■ **Stated goal**
Convert the lines starting at the one containing "Task: Click the checkmark" and ending at the one containing "Action: tap(379, 21)" into a JSON list of strings, one string per line, with blank lines left out.

----

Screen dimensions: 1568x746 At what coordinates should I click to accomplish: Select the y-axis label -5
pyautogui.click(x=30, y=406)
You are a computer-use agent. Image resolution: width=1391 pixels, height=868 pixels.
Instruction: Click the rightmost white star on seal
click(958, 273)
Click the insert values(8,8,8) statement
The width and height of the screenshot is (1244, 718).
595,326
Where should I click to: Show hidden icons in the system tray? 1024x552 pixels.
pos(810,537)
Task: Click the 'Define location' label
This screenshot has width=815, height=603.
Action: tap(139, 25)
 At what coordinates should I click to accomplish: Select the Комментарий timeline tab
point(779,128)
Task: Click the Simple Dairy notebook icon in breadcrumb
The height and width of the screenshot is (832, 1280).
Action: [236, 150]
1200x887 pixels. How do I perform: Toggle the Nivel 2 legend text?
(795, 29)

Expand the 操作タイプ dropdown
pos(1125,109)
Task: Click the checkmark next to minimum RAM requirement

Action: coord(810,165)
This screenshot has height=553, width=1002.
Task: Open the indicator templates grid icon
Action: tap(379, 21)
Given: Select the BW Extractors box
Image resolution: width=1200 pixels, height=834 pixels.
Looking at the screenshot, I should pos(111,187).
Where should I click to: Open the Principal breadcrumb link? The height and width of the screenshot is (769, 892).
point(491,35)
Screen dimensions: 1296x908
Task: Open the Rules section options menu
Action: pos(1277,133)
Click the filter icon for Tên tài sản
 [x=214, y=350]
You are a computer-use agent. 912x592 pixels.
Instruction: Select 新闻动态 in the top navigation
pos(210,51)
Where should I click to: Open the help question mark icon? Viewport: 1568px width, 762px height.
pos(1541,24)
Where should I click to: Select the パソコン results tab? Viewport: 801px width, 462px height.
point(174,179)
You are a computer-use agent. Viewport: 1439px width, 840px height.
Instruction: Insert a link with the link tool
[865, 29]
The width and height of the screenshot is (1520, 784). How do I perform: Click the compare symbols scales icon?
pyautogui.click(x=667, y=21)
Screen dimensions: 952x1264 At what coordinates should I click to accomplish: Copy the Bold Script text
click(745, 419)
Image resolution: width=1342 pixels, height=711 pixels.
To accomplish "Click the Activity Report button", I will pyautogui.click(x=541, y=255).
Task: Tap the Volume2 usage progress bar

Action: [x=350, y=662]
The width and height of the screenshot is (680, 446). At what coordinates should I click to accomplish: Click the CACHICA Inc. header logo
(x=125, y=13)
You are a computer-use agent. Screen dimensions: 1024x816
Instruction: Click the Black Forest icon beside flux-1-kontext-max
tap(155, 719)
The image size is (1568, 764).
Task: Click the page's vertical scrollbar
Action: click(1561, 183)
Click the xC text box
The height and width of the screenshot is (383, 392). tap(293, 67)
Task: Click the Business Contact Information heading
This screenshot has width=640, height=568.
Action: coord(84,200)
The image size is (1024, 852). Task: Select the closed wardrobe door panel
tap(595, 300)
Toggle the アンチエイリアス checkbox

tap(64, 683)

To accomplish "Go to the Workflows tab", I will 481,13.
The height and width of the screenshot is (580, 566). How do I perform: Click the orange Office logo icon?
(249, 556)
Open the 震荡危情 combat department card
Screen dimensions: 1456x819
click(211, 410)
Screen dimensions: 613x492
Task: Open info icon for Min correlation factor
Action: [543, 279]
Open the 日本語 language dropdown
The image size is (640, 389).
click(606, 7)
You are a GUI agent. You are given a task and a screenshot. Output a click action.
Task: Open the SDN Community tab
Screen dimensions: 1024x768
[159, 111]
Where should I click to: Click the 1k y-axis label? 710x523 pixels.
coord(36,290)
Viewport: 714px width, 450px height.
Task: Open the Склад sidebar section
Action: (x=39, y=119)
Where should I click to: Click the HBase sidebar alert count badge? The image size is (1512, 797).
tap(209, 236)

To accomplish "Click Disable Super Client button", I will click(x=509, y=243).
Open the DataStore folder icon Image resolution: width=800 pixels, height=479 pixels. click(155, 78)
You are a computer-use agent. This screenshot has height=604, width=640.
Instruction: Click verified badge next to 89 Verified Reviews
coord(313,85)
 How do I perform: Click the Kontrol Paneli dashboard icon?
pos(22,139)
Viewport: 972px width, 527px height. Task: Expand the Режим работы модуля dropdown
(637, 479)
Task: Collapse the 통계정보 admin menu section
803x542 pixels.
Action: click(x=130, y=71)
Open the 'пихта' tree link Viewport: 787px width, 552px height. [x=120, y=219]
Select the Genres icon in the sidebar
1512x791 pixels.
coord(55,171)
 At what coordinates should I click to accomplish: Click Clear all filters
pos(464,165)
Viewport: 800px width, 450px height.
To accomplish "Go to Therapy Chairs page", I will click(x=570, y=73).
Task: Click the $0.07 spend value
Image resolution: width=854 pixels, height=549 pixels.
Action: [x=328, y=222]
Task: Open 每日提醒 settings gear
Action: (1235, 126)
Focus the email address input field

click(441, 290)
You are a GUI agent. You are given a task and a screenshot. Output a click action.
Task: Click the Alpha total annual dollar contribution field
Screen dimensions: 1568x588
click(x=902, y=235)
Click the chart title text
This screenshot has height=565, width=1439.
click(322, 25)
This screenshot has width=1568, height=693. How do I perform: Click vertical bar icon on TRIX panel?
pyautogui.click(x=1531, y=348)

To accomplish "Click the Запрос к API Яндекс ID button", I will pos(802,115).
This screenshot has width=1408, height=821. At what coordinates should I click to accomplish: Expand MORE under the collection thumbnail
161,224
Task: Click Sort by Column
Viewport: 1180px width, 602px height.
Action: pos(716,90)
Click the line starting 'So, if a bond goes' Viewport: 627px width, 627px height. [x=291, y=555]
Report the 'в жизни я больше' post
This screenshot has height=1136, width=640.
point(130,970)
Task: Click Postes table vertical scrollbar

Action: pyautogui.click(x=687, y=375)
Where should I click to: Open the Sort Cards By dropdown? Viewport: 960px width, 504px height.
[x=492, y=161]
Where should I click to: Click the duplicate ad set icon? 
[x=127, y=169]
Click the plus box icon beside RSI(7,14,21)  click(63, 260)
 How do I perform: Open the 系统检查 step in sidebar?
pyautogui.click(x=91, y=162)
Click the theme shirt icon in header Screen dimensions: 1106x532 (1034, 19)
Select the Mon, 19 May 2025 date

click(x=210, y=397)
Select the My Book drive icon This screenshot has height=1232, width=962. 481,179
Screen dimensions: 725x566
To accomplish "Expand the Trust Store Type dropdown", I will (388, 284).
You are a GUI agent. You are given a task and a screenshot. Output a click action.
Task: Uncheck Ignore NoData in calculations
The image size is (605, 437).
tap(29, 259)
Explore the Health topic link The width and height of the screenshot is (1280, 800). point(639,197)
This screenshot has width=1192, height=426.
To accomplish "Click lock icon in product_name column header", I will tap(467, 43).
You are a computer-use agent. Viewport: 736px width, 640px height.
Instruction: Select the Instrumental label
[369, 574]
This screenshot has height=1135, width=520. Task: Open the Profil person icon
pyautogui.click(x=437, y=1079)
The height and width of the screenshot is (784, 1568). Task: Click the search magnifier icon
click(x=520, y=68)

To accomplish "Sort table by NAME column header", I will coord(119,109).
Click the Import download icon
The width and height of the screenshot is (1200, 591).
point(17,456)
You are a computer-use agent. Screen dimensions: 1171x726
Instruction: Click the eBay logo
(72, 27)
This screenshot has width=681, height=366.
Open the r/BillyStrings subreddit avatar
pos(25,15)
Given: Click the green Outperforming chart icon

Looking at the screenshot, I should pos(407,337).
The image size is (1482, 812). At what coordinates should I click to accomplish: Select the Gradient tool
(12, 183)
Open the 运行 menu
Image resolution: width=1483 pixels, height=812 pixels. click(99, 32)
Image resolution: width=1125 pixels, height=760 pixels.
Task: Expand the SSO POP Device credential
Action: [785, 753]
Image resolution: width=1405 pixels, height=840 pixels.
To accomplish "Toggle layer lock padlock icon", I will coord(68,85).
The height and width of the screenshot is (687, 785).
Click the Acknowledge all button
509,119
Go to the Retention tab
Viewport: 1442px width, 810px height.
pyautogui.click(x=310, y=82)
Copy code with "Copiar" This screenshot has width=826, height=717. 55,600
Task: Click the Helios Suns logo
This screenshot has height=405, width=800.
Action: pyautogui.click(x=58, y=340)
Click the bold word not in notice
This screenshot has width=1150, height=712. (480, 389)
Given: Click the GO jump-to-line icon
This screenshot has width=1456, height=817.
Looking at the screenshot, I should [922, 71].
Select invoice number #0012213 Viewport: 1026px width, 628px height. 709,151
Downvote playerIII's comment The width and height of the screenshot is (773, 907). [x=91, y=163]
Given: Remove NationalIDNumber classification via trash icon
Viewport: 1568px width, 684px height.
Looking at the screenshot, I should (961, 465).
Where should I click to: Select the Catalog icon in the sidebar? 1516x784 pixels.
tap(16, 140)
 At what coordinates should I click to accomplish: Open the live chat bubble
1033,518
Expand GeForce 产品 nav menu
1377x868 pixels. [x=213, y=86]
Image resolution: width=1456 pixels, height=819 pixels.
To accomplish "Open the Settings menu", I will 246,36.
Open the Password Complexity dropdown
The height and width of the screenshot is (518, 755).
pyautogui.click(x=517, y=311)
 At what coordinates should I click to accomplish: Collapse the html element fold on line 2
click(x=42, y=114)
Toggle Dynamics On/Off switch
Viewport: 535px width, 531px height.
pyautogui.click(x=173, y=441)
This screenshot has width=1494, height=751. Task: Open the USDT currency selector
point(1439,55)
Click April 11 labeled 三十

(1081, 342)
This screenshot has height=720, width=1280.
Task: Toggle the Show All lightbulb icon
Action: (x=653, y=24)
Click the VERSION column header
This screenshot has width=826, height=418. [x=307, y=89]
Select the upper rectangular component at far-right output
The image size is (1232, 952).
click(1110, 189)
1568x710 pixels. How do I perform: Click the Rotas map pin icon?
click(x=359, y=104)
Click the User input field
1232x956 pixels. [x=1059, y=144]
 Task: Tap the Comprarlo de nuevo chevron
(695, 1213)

----

■ **Full response**
[
  "Task: Click the checkmark next to minimum RAM requirement",
  "Action: coord(810,165)",
  "This screenshot has height=553, width=1002.",
  "Task: Open the indicator templates grid icon",
  "Action: tap(379, 21)"
]